Just calling them pussies and that they should man up isn't debating anything about trigger warnings or political correctness, it's just being confrontational and insulting.
Explain why you believe trigger warnings or demanding political correctness is detrimental to society. If you're going to attack a group's character for what they're supporting, at least provide a reason for why you feel it's necessary to attack the person and not the issue.
Trigger warnings and political correctness are not inherently bad to society, they're essentially empathetic actions at their core. They're born out of conscious attempts to avoid hurting or offending another person. That in itself isn't a sign of weakness or of being a pussy. Furthermore, requesting forewarning for any possibly offensive content that needs to be covered isn't inherently problematic either. People who have undergone traumatic events, or people who are mentally disturbed by certain imagery, have every right to request accommodation.

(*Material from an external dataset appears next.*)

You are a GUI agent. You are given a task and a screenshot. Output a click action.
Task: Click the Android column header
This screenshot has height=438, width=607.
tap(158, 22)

While it's clear most people in this thread are deriding people who take it to the extreme, where everything is a microaggression, and everything has to be tone-neutral to offend nobody, that's just performing a strawman argument. It's easy to point at the extremes and poke holes into them, but the same arguments against the extremes won't necessarily work against a more measured, moderate approach.
Because where does the extreme end and the acceptable begin? Is it fair for anybody to request a warning before any content depicting sexual violence because they find it distasteful? Is it only alright if they're a woman? Or if they're a rape victim? Or they know somebody who is a rape victim and empathize with them?

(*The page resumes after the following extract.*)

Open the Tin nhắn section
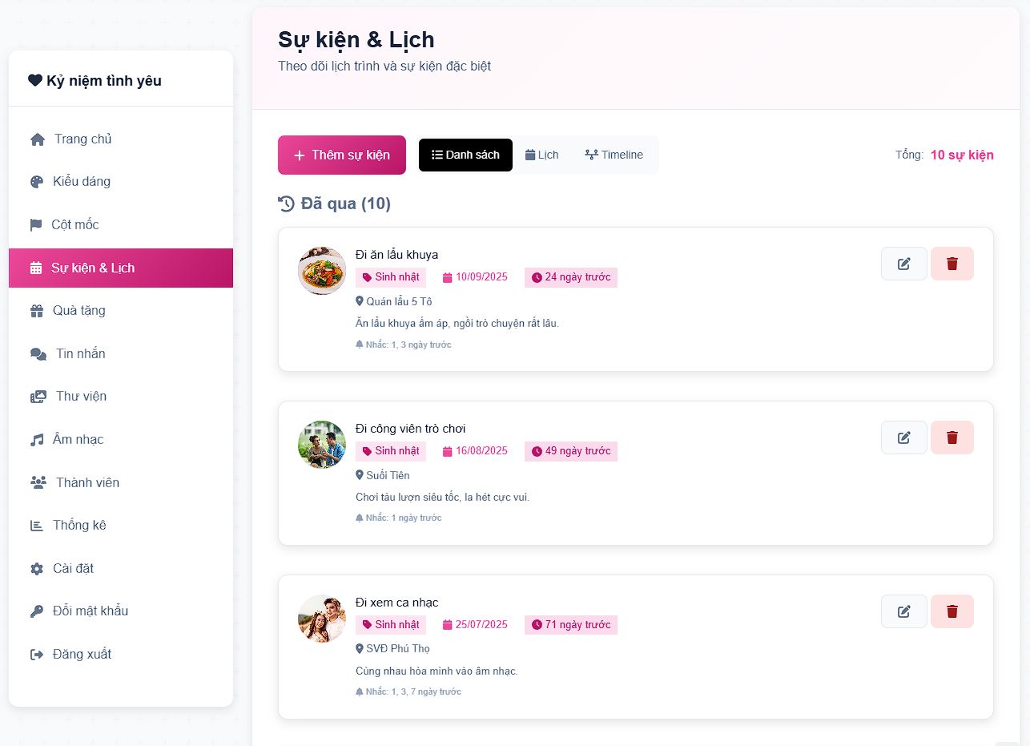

What if it's a historically polarizing figure? Christopher Columbus is taught in U.S. primary education as the person who discovered America, but they don't teach how he slaughtered an entire indigenous people in the process until significantly later in the education process. Is it better that the latter is not taught at all? Or would it be better that it gets taught, but with a warning before it gets covered so students who don't feel comfortable learning about it can be excused and receive an alternative, but credit-equivalent, direction of study? Or should it just be taught fully, discovery and destruction, with no warning whatsoever? Should their be an age limits, where students over the age of 16 have to learn about it no matter what? What if they're of indigenous descent, and might be mortified by the historical treatment of their people?
That line will need to be drawn at some point. Confrontation is a powerful learning tool, but it has to be applied appropriately, and with participants willing to engage in it. Balancing the moral dilemma of emotionally sensitive people with the prevalence of controversial material in modern life is not an easy task, and both extremes of total neutrality and total insensitivity are not appropriate answers. Controversy encourages complex reasoning and thought, but unbridled controversy can cause harm to some of the more vulnerable members of society. The benefits of controversial thought can still be obtained while accommodating those who struggle with certain emotional triggers.